(BRIEF 1) Write out the Delaware Water Gap article word for word from "However, opposers have" to "a well-loved attraction.".
(BRIEF 2) Write what comes next in the Delaware Water Gap article, picking up after its final sentence.

(READING TEXT)
'''
The Delaware Water Gap Recreational Area straddles a section of the Delaware River on the New Jersey and Pennsylvania border. Its versatility in all of the activities and experiences it offers is one of the reasons that locals hold the area dear to their hearts.

From an outsider’s perspective, you may think that there would be no downside to the name change. The area would receive federal funding. Not to mention, the title would draw more visitors, helping with revenue for the park and surrounding towns.

However, opposers have argued that changing the Pennsylvania recreation area into a national park will take away some of the park’s characteristics that make it such a well-loved attraction.

Pennsylvania and New Jersey Recreationists Fear National Park Title Will Take Away Fishing and Hunting Opportunities

The Sierra Club chapters of Pennsylvania and New Jersey as well as the former recreation area Superintendent John Donahue are working to change the name. Should the recreational area receive a new name, it would become the Delaware Water Gap National Park and Lenape Preserve. But if this happens, that could mean that there could be fewer opportunities for top-notch hunting and fishing. Not to mention, the extra visitors could cause overcrowding and result in damage to the area’s vegetation and trails.

To the point of fishing and hunting, supporters argue that the potential national park will also include a preserve where these sports are allowed. However, even the New Jersey Outdoor Alliance is withholding its support. The alliance hopes that the initiative will include more details about this preserve and its boundaries.
'''
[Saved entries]
'''
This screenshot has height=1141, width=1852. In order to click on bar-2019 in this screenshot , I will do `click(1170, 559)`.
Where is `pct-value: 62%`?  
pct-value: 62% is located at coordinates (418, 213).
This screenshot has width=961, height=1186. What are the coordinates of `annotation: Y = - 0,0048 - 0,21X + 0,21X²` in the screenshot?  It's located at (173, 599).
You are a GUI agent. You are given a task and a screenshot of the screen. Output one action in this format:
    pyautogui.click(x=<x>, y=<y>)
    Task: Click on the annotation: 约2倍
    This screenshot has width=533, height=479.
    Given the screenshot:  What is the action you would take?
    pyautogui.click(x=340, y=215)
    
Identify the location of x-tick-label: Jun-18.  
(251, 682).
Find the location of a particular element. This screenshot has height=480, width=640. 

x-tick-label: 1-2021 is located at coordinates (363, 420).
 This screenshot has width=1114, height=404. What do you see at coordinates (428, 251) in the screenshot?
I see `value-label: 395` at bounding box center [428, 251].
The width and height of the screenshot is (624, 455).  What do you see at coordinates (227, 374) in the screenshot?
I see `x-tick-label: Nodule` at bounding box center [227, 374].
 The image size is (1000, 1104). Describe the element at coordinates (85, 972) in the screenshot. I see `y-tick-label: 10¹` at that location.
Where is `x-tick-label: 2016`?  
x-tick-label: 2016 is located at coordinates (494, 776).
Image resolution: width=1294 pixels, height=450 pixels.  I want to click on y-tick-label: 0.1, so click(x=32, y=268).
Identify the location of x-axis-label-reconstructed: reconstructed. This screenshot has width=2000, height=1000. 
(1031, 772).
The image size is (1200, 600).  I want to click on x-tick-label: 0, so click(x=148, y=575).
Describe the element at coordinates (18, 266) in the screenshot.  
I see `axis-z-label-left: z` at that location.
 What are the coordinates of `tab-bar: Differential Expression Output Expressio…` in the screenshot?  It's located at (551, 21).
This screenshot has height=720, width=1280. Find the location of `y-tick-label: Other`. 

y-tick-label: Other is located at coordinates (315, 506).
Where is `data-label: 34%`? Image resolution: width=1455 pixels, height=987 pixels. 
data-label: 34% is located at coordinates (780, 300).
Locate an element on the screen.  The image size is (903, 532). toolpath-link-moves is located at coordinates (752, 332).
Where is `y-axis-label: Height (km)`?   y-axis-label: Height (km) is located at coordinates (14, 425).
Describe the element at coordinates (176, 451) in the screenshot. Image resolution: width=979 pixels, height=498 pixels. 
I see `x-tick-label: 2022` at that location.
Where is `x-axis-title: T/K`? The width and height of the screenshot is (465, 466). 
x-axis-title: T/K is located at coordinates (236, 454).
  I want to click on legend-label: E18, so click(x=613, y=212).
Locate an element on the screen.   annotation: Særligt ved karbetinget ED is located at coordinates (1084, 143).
'''
(RESPONSE BOX 1)
However, opposers have argued that changing the Pennsylvania recreation area into a national park will take away some of the park’s characteristics that make it such a well-loved attraction.

(RESPONSE BOX 2)
Initially, the Warren County Board of County Commissioners supported the name change. But after hearing from several hunting groups recently, they have since changed their opinion. During last week’s meeting, Commissioner James Kern  stated that the board “does not support the Delaware Water Gap (designation) without hunting.”

“We usually support Warren County 100%,” said Commissioner Dawn Fantasia. “But I don’t think we would go along with the no hunting issue.” 

Supporters believe that the trade-off is worth the sacrifice, even if that means no hunting or fishing. The national park title would bring attention to the history of the Lenape Nation. These people lived in Pennsylvania 10,000 years before European settlers arrived. However, hunting and fishing were a large part of the Lenape people’s lives. So, opponents of the park’s name change believe to honor these people, there must be potential for these activities.